Second challenge. Don't do anything with the Apex after a couple tequilas......


----------



## fesso clown (Nov 15, 2011)

Crayon said:


> Second challenge. Don't do anything with the Apex after a couple tequilas......


yup, learned that one too.

There is a learning curve. I found that watching the BRS videos helped me.

The Apex forum too.

But mostly time....


----------



## smoreau1 (Jan 25, 2016)

*my new Apex*

I just bought a used apex system (base, not lab) and will try to hook it up this week. Wish me luck. Thanks for the tip on the BRS video, I'll have a look right away.

Good luck to all of us... lol


----------



## ChiSinh (Feb 3, 2016)

I love my apex. I have two apex. one on my display tank running apex lab and on my nano tank apex jr. Love it what it can do and all the control over the tank.


----------



## fury165 (Aug 21, 2010)

Don't try to boil the ocean, especially since you are just learning. Automate one task at a time, this way you will minimize any issues and build your confidence with each completed task.

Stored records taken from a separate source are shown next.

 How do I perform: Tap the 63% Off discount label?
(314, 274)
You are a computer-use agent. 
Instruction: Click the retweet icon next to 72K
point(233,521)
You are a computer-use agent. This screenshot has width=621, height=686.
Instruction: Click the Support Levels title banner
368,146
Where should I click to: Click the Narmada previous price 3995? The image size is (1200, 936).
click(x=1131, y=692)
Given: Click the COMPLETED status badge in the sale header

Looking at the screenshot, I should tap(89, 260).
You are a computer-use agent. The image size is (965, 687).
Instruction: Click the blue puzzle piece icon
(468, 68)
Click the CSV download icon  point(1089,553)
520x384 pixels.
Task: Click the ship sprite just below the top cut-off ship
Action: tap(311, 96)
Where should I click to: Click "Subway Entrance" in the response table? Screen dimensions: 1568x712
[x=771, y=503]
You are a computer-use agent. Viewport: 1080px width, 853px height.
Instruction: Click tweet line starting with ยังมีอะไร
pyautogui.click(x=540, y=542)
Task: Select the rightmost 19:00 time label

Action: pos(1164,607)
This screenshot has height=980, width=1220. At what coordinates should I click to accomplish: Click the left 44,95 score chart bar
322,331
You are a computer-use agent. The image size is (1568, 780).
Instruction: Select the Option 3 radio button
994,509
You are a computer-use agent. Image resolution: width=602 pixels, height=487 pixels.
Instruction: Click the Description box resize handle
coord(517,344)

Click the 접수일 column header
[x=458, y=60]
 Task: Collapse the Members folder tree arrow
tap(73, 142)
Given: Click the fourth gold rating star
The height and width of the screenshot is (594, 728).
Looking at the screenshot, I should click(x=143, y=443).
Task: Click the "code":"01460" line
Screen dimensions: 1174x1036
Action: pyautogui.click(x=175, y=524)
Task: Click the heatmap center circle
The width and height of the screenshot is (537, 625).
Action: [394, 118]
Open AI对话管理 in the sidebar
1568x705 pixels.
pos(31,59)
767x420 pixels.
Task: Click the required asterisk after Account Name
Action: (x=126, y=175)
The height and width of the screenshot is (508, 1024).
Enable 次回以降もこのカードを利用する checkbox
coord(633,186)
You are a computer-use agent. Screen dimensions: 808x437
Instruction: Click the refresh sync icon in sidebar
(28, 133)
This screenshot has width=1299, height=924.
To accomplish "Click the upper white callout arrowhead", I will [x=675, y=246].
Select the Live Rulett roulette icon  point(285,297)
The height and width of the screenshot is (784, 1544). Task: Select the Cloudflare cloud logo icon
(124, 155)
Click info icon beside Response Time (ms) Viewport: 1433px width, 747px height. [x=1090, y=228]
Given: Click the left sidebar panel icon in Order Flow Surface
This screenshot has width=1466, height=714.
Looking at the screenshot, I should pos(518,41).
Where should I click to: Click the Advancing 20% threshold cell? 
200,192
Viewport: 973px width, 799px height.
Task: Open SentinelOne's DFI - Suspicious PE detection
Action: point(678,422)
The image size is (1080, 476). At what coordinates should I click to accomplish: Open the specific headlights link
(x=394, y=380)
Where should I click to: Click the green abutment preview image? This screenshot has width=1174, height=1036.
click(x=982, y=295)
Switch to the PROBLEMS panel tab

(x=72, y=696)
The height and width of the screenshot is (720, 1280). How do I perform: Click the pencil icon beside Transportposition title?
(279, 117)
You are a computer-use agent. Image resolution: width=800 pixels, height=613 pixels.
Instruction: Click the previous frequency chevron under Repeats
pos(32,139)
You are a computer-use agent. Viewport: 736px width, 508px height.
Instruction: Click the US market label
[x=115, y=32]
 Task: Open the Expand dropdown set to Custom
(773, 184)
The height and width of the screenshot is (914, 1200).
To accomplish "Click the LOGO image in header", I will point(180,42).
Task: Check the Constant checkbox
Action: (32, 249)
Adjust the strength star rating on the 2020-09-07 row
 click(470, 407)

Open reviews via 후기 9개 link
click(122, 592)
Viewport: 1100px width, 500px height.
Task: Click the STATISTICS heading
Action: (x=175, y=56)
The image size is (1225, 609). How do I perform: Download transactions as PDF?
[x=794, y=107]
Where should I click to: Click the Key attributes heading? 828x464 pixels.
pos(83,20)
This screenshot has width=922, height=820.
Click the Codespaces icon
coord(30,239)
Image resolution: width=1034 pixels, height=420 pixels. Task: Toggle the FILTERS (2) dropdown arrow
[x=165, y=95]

As you have already discovered, the Neptune forums IS THE place to go to find the best info. The good thing about the forum is that it is very active with very knowledgeable people - both end user and company reps. Lots of code is shared on the various subforums - this way you don't have to start from scratch. Try that in the reefkeeper forum 

The nice thing is that once you find a sample bit of code, you can cut and paste it to your Apex, then modify it to meet your needs. TEST, TEST, TEST. don't implement and walk away. 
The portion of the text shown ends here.